If fastaout or fastqout is NULL, a tibble containing the joined reads in the format specified by output_format is returned.

Details

Read pairs from the input FASTQ files (fastq_input and reverse) are joined into a single sequence by adding a gap with a specified padding sequence. The resulting sequences consist of the forward read, the padding sequence, and the reverse complement of the reverse read.

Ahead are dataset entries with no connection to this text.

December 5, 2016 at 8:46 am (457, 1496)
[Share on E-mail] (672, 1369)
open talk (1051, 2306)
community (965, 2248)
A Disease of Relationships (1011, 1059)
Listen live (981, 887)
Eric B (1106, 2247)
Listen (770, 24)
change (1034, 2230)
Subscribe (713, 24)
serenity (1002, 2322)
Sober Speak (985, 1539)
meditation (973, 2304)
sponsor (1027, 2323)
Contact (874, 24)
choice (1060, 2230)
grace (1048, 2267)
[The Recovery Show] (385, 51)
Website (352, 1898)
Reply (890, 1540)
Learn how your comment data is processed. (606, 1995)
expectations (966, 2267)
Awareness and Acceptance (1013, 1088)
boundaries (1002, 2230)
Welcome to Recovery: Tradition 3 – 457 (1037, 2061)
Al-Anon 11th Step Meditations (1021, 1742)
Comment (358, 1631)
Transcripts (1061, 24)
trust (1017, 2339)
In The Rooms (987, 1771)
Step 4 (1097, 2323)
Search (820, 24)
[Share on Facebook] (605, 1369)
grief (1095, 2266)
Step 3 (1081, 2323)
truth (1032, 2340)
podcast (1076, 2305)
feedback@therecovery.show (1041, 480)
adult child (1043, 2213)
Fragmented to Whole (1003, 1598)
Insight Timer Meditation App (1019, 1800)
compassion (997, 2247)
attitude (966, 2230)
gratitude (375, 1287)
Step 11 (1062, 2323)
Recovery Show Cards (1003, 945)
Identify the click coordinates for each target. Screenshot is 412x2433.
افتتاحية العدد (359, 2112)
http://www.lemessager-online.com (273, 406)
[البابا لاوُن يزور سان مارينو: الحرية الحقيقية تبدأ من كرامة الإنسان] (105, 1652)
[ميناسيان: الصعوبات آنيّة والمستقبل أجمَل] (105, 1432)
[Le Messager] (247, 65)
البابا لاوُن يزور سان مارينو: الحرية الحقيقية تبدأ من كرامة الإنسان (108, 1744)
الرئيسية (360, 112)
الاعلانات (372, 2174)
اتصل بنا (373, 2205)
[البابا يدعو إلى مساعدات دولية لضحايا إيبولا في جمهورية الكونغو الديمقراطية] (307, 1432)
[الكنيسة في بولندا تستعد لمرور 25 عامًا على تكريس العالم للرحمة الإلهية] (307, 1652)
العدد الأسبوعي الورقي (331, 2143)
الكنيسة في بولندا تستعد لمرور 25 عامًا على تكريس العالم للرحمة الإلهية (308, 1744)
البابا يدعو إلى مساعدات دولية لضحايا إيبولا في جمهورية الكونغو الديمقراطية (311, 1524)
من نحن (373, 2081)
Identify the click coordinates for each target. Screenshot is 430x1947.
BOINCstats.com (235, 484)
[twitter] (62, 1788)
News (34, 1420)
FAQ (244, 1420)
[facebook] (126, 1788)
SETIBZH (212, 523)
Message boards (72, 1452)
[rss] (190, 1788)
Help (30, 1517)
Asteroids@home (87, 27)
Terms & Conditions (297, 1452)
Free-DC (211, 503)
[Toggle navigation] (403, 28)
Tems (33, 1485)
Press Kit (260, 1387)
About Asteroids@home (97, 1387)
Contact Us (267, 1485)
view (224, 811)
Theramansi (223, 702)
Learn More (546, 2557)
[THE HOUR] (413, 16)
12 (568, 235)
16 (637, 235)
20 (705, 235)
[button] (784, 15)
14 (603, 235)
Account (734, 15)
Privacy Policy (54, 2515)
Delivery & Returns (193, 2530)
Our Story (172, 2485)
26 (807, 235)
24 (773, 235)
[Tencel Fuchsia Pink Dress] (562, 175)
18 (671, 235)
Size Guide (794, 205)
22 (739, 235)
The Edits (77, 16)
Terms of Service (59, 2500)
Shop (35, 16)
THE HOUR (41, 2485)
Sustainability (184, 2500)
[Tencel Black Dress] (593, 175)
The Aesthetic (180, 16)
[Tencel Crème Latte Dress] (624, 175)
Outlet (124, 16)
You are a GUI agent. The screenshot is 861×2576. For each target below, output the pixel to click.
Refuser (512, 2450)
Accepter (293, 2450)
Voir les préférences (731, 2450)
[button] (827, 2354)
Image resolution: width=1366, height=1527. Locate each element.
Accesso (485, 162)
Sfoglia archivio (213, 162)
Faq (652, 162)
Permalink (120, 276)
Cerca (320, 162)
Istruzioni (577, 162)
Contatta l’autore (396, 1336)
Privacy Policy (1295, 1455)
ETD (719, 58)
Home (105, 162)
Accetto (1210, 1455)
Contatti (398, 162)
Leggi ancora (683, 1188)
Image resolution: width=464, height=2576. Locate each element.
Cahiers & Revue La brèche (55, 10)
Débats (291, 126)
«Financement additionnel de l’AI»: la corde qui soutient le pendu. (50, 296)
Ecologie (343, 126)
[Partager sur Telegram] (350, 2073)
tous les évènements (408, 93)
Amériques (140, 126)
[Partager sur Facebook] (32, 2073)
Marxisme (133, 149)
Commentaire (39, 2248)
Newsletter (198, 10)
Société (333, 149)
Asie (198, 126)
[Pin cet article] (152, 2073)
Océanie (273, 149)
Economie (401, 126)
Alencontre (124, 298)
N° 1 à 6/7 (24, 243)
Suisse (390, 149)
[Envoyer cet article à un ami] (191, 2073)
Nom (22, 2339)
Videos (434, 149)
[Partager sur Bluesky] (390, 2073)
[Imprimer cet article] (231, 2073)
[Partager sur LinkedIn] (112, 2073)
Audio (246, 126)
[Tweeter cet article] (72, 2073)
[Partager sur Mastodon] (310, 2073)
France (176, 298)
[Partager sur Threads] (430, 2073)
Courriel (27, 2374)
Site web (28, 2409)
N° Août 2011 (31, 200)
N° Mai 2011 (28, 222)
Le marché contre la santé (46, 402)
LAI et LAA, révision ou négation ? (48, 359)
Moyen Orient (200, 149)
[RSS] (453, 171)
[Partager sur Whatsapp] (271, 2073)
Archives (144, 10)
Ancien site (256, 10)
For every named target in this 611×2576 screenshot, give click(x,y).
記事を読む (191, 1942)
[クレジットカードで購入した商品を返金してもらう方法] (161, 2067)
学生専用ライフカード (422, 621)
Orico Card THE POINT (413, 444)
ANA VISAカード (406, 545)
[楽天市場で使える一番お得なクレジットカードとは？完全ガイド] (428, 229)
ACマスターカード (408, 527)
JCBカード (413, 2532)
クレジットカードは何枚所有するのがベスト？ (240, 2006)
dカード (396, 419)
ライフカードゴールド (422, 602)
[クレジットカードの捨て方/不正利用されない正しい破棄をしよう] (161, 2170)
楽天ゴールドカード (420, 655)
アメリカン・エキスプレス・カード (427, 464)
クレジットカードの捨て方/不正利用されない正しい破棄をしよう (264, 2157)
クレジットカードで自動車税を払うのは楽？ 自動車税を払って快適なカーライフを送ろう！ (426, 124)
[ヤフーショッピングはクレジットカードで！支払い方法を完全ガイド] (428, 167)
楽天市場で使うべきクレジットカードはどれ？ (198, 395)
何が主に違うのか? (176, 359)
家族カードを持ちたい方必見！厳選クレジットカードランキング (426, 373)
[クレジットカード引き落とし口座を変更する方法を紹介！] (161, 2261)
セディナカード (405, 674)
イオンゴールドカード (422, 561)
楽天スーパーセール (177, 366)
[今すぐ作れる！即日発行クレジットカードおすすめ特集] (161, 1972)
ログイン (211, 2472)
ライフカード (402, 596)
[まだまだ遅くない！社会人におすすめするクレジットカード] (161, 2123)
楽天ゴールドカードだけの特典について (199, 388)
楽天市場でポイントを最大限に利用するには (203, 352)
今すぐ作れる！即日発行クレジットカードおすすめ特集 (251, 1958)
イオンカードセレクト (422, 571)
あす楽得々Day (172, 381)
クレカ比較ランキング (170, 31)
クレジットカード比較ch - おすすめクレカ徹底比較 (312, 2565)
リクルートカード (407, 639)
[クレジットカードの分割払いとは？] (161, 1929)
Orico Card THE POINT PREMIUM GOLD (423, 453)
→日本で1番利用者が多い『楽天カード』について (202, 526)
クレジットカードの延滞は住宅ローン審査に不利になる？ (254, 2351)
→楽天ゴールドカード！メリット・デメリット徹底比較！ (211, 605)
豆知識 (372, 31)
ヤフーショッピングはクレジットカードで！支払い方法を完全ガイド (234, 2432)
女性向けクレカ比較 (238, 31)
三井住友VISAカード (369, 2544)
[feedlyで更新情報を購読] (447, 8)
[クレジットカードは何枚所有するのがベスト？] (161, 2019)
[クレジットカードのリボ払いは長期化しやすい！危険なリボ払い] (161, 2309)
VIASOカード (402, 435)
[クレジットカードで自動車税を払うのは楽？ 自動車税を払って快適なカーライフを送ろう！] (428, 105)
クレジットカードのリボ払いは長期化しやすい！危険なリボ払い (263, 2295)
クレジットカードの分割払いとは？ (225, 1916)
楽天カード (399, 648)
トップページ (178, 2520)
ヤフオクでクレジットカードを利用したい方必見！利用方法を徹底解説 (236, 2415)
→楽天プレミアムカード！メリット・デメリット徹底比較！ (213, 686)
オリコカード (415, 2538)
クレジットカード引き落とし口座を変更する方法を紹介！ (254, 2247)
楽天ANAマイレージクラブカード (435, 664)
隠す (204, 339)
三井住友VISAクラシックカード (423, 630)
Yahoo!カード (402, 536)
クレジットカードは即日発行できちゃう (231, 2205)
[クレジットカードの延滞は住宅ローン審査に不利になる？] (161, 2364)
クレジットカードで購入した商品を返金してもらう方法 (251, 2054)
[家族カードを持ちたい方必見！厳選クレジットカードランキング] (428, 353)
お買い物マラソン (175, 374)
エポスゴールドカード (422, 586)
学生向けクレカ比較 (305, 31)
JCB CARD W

fastq_input and reverse can either be file paths to FASTQ files or FASTQ objects. FASTQ objects are tibbles that contain the columns Header, Sequence, and Quality, see readFastq. Forward and reverse reads must appear in the same order and have the same total number of reads in both files.

If fastq_input is an object of class "pe_df", the reverse reads are automatically extracted from its "reverse" attribute unless explicitly provided via the reverse argument. This simplifies function calls when using paired-end tibbles created by functions such as fastx_synchronize or vs_fastx_trim_filt.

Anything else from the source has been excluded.